More than 75 additional millimetres of rain expected across the region by Wednesday will hit already saturated hillsides, increasing the possibility of slides and flash floods, said Stuart Seto of the U.S. National Weather Service.

The relentless rains that pounded California through the weekend smashed rainfall records, caused numerous traffic accidents, downed trees and forced the cancellation of some horse races.

The weather service said rainfall accumulation could reach 500 millimetres in some isolated locations by Wednesday, when the first phase of the storm is expected to pass. After a brief respite, it is forecast to return late Christmas Day.

A 32-kilometre stretch of the scenic Pacific Coast Highway between Malibu and Oxnard was closed to commuters after a rock and mud slide Sunday night. The California Highway Patrol said no one was hurt.

Eastbound Highway 71 in Pomona was closed because of potholes and flooding, and a number of mountain roads were closed.

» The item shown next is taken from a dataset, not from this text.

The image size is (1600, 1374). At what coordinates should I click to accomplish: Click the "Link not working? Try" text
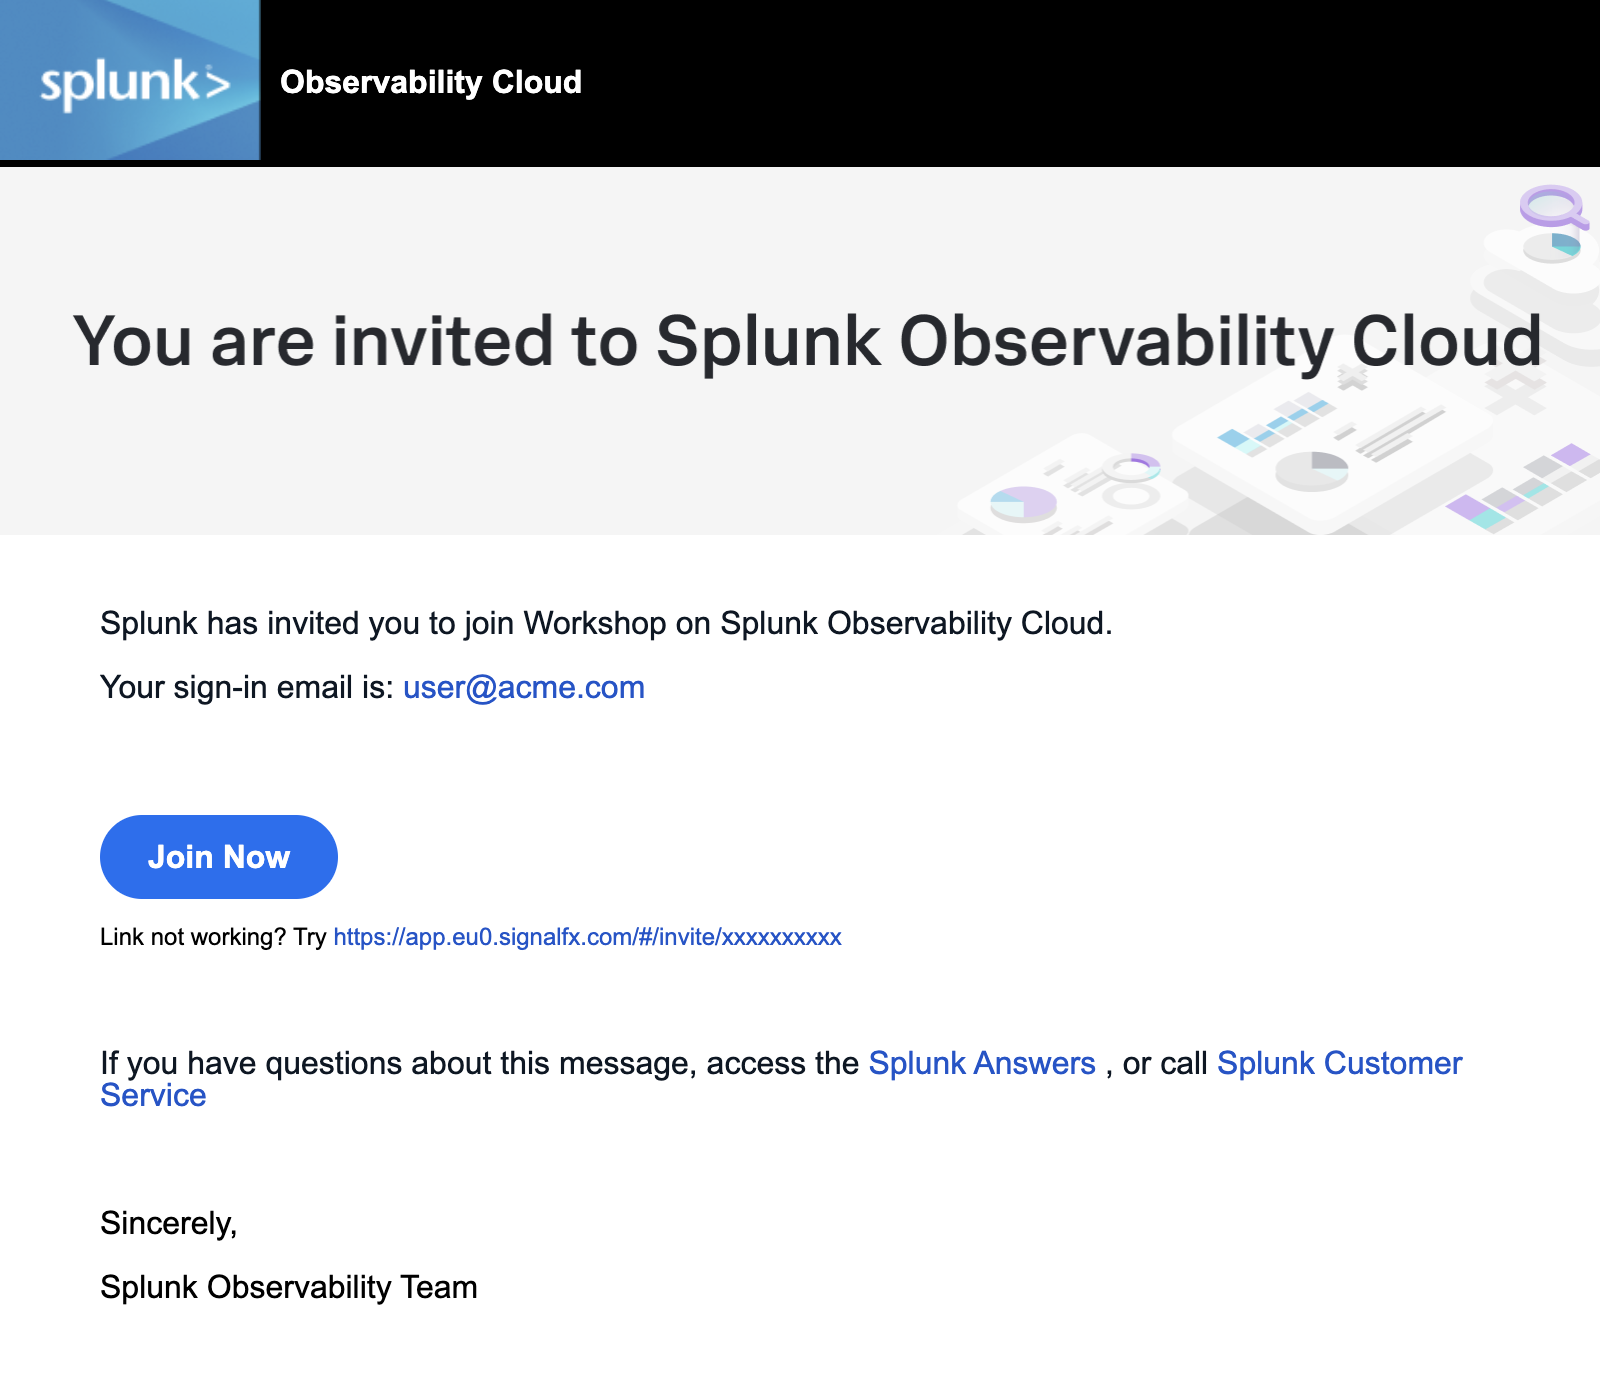click(x=213, y=937)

The system hit the state Friday after a large storm front moving out of the Gulf of Alaska met with subtropical, moist air coming across the Pacific Ocean.

Emergency declared

In Kern County, officials declared an emergency after two days of intense rain, a move that provides responders with faster access to country resources. The Bakersfield Californian reported that the rains left many neighbourhoods around the county dealing with high water. Some roads were closed and some homeowners stacked sandbags in hopes of staying dry.

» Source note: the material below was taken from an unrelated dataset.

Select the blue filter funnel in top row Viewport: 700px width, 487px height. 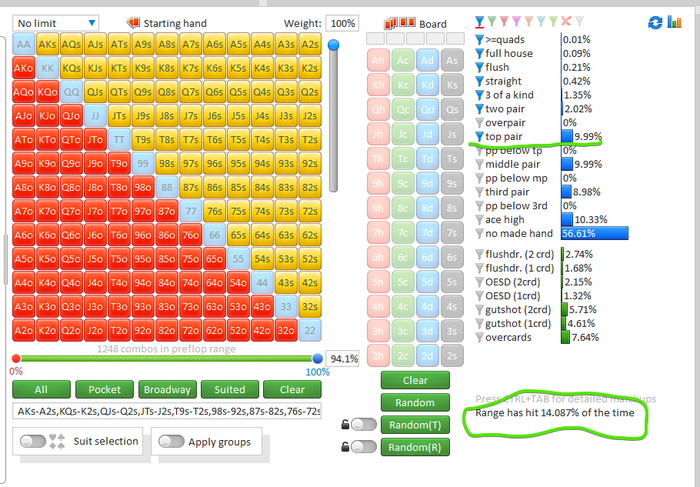479,22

The Los Angeles area, including downtown, Hollywood and the San Fernando Valley, received 75 to 100 millimetres of rainfall, while some northern mountain areas were hit with more than 175 millimetres.

Rainfall records weren't just broken, they were obliterated. The weather service said 86 millimetres of rain fell in Pasadena during three days. The old record was 37.5 millimetres in 1987.

The Santa Maria River briefly overran its banks Sunday and caused flooding in Guadelupe in Santa Barbara County, forcing an underdetermined number of people to leave their homes, fire officials said. The Santa Maria Times reported that the high waters began receding in the evening.

Flash-flood warnings were in effect for some areas, particularly mountain areas still scarred by recent wildfires, while flood warnings or flood advisories were issued for most of the region.

Residents of La Canada Flintridge were among those keeping a wary eye on the rain. More than 40 homes in the hillside city just north of Los Angeles were damaged or destroyed by a mudslide in February.

"We are holding up," said resident Lien Yang, who added he was warned to be prepared to evacuate. "It's coming down steady but not pouring. Therefore it doesn't cause a mud flow or flooding or anything like that. Hopefully, it's winding down and we'll have no threat this time."

One of his neighbors, Tom Smith, spent part of Sunday afternoon placing sandbags in front of his house.

Sierra Nevada ski resorts reported up to 45 centimetres of fresh snow Sunday. Forecasters said the area could get similar amounts every night until Saturday.